It has been an absorbing day at the ICAP 'Global Actions: Initiatives to Reduce Harmful Drinking' conference here in Washington DC.

The conference is centred around initiatives undertaken by the drinks industry to tackle alcohol misuse, in particular those initiated in low- to middle- income countries since the adoption of the World Health Organization's (WHO) 'Global Strategy to Reduce the Harmful Use of Alcohol' in May 2010.

Journalists love to report on discord and conflict, and may even - heaven forfend - sometimes overegg disagreements for sensationalist purposes. But, this conference has to be seen in the context not only of the WHO strategy, but also of the longstanding difficult relationship that the industry has had with the WHO in Geneva.

In spite of what some might characterise as an institutionalised scepticism towards industry engagement in alcohol harm prevention, the WHO strategy explicitly included the involvement of economic operators, and it is in response to that aspect of the strategy that the Global Actions programme was initiated.

Consequently, the WHO and its relationship with the drinks industry has been much discussed on day one, whether on the platform, in the panel discussions or generally around the venue. ICAP president Marcus Grant and Brown-Forman CEO Paul Varga opened proceedings by stressing how the industry is striving to address alcohol-related harm through countless initiatives, often in partnership with government and civil society organisations. ICAP's report on these activities was published to coincide with the conference.

The Kenyan Ambassador to the UN, Tom Mboya Okeyo, was clearly impressed by and appreciative of industry-led actions. He called on the industry to communicate to the WHO what it is doing. This is certainly what the industry has been doing and will be continuing to do. For industry representatives, however, it is the degree to which the WHO is prepared to listen that has been in question.

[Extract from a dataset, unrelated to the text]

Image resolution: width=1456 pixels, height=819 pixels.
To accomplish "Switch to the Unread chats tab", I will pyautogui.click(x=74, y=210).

The exposition of industry actions continued with presentations about initiatives from producers, sellers and marketers of alcohol and industry-led community engagement activities. Concurrent panel sessions examining these four areas in more detail followed after lunch, during which Anheuser-Busch InBev CEO Carlos Brito spoke about his company's approach and industry's role in promoting responsible consumption.

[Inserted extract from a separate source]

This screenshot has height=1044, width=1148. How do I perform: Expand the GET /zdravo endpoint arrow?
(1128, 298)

Further breakout panel sessions were held later in the afternoon covering data sharing, evaluation and the important issue of conflicts of interest, particularly significant given the views held by many within the public health community that industry should have no part in preventative interventions whatsoever.

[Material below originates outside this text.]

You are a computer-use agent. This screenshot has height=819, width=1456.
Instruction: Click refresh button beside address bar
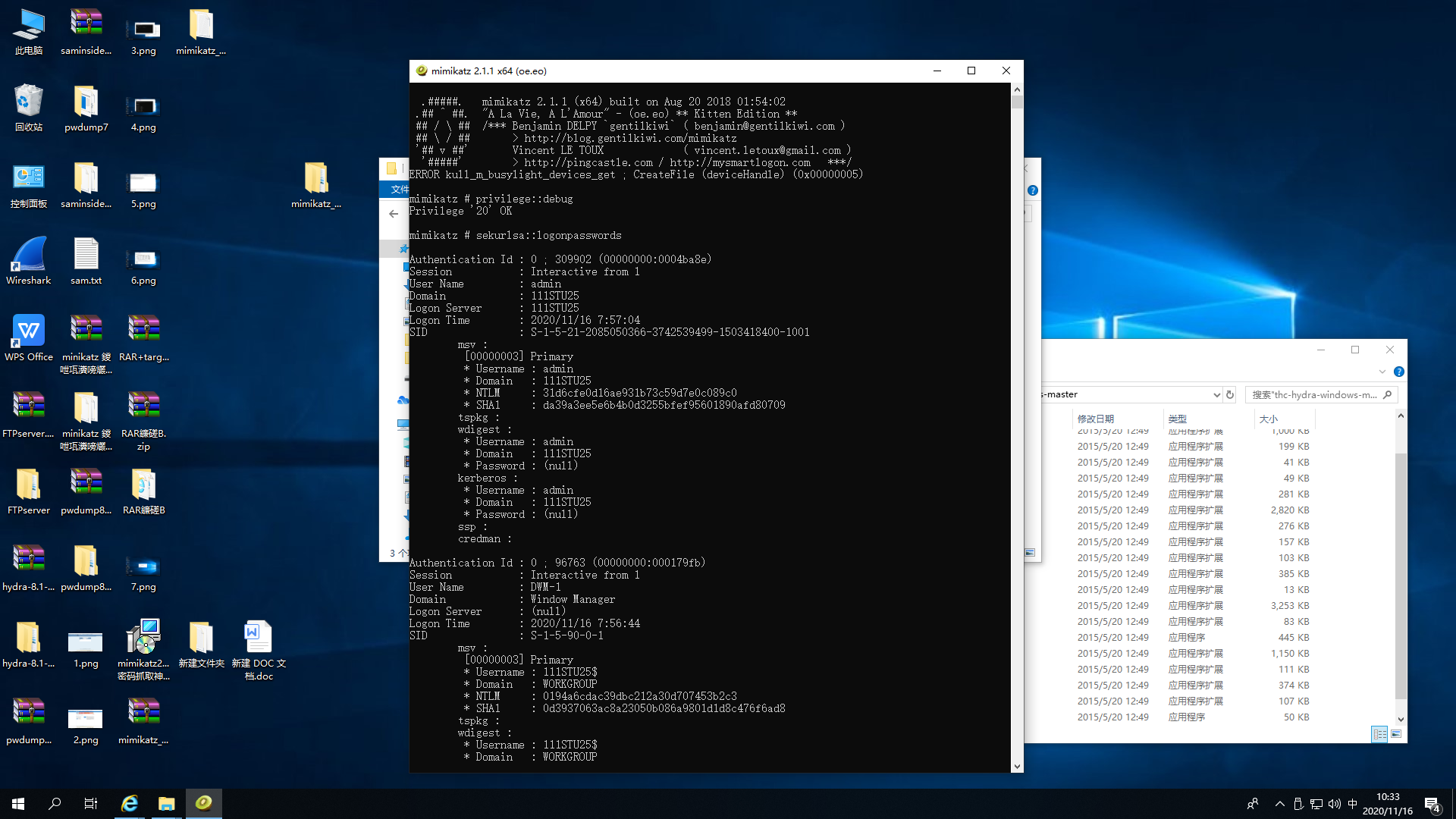[x=1230, y=394]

While all this valuable discussion and interesting insight was being shared, the elephant in the room was the WHO, and specifically why there was no representation - not even at observer level - from that body at this conference. 

The conference organisers have stressed that this is not a corporate love-in. Around a third of the delegates are from industry with government representatives and other non-industry attendees accounting for the remainder. On the platforms and in the panels, there are representatives from outside the drinks industry also. But the health NGO community and the WHO have stayed away.

At the end of the day, attention was once again focused on the WHO when Daniel Spiegel, former US Permanent Representative to the UN (Geneva), addressed the conference during dinner. 

While Spiegel was expressing his own views, rather than those of ICAP or the drinks industry, his strident criticism of the WHO for its reluctance to engage with the private sector in its efforts to address non-communicable diseases (NCDs) - alcohol-related harm being one of the WHO's primary NCD priorities - will have struck a chord with industry delegates.

While industry advocates have quietly expressed their frustrations about WHO Geneva in the past, the tone struck by Spiegel is clearly not shared by the primary industry spokespeople here and by ICAP. They believe there are grounds to hope for greater engagement with the WHO Secretariat going forward, based on informal discussions both between ICAP and WHO representatives and an informal meeting between industry CEOs and WHO director-general Dr Margaret Chan last year. Another reason for optimism is that Dr Chan will, to a significant degree, be taking her lead from member states, and industry advocates believe there is fundamental support for what industry is doing at national government level, illustrated for example by Tom Mboya Okeyo's remarks.

Another reason for optimism is that industry is going further than the Global Actions already undertaken. Specifically, at the end of the second day of this conference (9 October), Pernod Ricard CEO Pierre Pringuet will unveil a new set of commitments by CEOs of major beer, wine and spirits producers. 

The precise details of these commitments, which relate to underage drinking, marketing codes of practice, consumer information, product innovation, drink driving and the engagement of retailers in harm reduction measures, are yet to be revealed. But ICAP says they represent "an unprecedented collective pledge about new ways they will conduct their businesses". 

When Pringuet takes to the platform, the audience here will be listening with rapt attention. One hopes - in spite of the time difference - they will be listening in Geneva too.